Montreal’s taxi industry is far different than what exists in many cities, where large fleets owned by major companies or co-operatives predominate. Here, 90 per cent of the taxi permits are held by smallholders who own one or two permits. There are no standardized colours or models for taxis, and relatively few offer credit-card acceptance, let alone new services found elsewhere, like cellphone recharging or Wi-Fi. Unwilling to invest in greener cars or add services for the convenience of the clientele, these smallholders have often convinced the city not to act. This lobbying by taxi permit owners against investments now that would bring medium- and long-term savings that would consolidate the industry hasn’t worked to anyone’s advantage.
Today, San Francisco’s taxi fleet is almost entirely composed of hybrid models. The fleet has doubled in size, but emits half the greenhouse gas emissions of 15 years ago. Toronto has adopted a bylaw obliging every new car entering service to be a hybrid. Dozens of major cities have seen similar results by obliging the taxi industry to become greener.
Montreal’s taxi policy only vaguely speaks of a future where hybrid and electric cabs will make up the bulk of taxis; now, fewer than 50 Montreal cabs are hybrids, according to the Taxi Bureau. The new policy makes no mention of a bylaw or timeline for the greener fleet of the future. Let us hope that Councillor Aref Salem, the administration’s point man on the policy, will come back to council soon with an implementation plan.

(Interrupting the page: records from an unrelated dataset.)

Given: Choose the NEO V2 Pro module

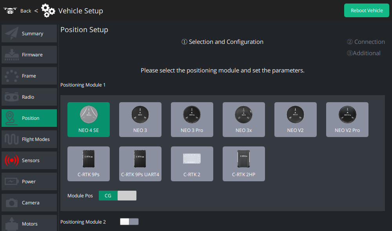Looking at the screenshot, I should (347, 119).
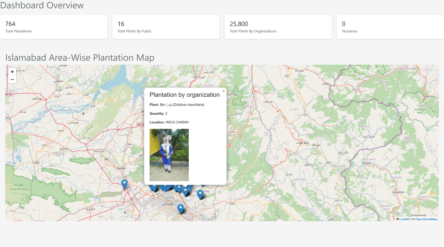Zoom out of the plantation map
444x247 pixels.
(x=12, y=80)
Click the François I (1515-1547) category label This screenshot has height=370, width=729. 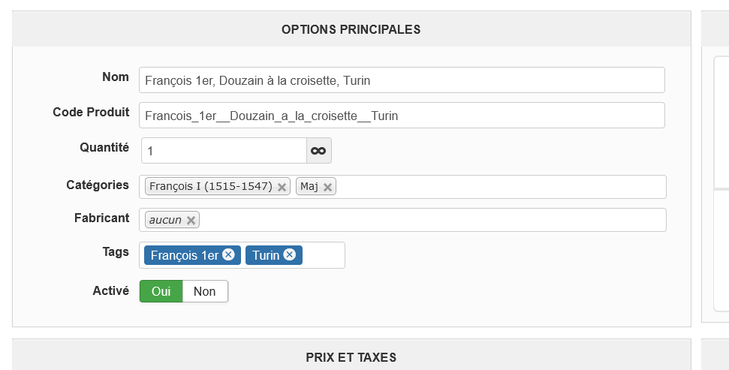pos(210,187)
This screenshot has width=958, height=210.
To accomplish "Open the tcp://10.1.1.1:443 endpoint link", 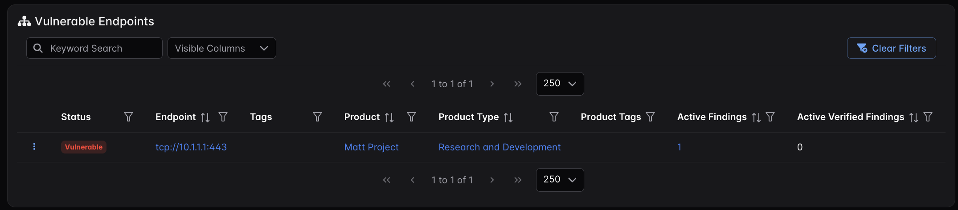I will 191,147.
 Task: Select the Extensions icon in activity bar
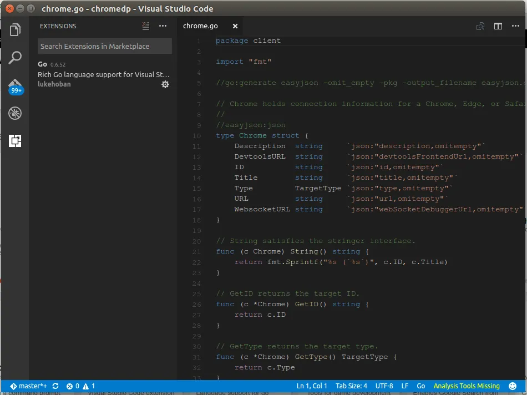point(15,141)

But the lack of action on green cars is far from the policy’s only shortcoming. While the policy focuses on installing cameras in taxis as a security measure and proposals to augment advertising to increase the industry’s revenue, there is much vagueness on core issues that need to be addressed immediately. Prime among these is incorporating the technologies of the future. The taxi plan speaks glowingly about better fleet management through installing GPS in cabs and allowing electronic payment of fares. While welcome improvements, these hardly qualify as technologies of the future.
With new smartphone apps threatening the traditional cab industry, the policy mentions, but is short on details, as to how the smartphone revolution will allow our taxi industry to accommodate changing lifestyles. The Taxi Bureau says Uber is illegal. But the growing “share economy” is upending efforts to protect the traditional “you call or hail us” taxi arrangement.
Finally, the administration will have to grapple with the issue of how the various innovations will be financed. For example, will it be drivers, owners or customers who pay for the installation of cameras?
The list of questions is lengthy and the potential for conflict between stakeholders real. The administration needs to propose actions in the short term to convince the public that the policy can transform our taxi industry for the better.
Marvin Rotrand is a city councillor representing Snowdon district.